> _Text block_
= = =
How’s that decision looking now? Think about the hypotheticals.

Does President Clinton pull out of the Paris Agreement, the Iran Agreement? No.

Does President Clinton unsettle our allies and calm the nerves of tyrants like Vladimir Putin? No

Does President Clinton wantonly start potentially destabilizing trade wars? No.

Most crucially, does President Clinton create concentration camps for children and militarize the border against refugees fleeing murder and rape?

Come on.

Now, most recently, does President Clinton’s nominee for the United States Supreme Court overturn Roe?

Many of the conservatives I know claim that they never liked Donald Trump. They only voted for him because Hillary Clinton was so much worse. I believe they are largely full of it.

That being said, many of us really did vote for Hillary because the prospects of a Trump presidency were just horrible. And it has turned out that that assessment was correct. The difference between those on the right who claimed that they only voted for Trump because…Hillary…and those of us who voted for Hillary because…Trump…is that those of us on the left who voted for Hillary were prepared to pull the lever for her on Tuesday, and start fighting her on Wednesday. The same cannot be said about those who voted for Trump with similar feelings about Hillary. They’ve largely gotten in line behind the candidate they claim to have disliked.²

Strategically, wouldn’t it have been better to fight offensively against Hillary than our current, desperate, defensive posture? At this point, we are forced to take to the streets to in defense of basic human questions that should have long since been settled. We are expending political energy on keeping children out of concentration camps, for God’s sake. Never mind trying to get single payer or publicly funded college. We are fighting just to preserve protections for pre-existing conditions…and losing!

I feel you! I didn’t like voting for Hillary. I did like voting for Nader. The learning curve resulting from the 2000 election, however, was pretty steep. I learned that, for the left, presidential politics isn’t about ideological purity. It can’t be. We will always lose on that front. Presidential politics is chess in which your every move is premised on your endgame. And that endgame is a long game. We will almost certainly not see the fruits of this game as it is played out, but each vote is a step.
= = =
> _Data section_
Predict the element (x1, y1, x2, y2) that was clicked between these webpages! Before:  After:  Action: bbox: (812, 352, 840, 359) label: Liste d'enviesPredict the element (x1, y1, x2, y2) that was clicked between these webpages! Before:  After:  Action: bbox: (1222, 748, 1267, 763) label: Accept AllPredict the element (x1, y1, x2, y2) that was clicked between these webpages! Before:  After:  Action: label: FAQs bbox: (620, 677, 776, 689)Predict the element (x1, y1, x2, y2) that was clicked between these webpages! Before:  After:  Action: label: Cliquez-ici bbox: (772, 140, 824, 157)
= = =
Quote every question in the essay on voting for Hillary that contains the words "President Clinton".

> _Solution for this task_
- Does President Clinton pull out of the Paris Agreement, the Iran Agreement?
- Does President Clinton unsettle our allies and calm the nerves of tyrants like Vladimir Putin?
- Does President Clinton wantonly start potentially destabilizing trade wars?
- Most crucially, does President Clinton create concentration camps for children and militarize the border against refugees fleeing murder and rape?
- Now, most recently, does President Clinton’s nominee for the United States Supreme Court overturn Roe?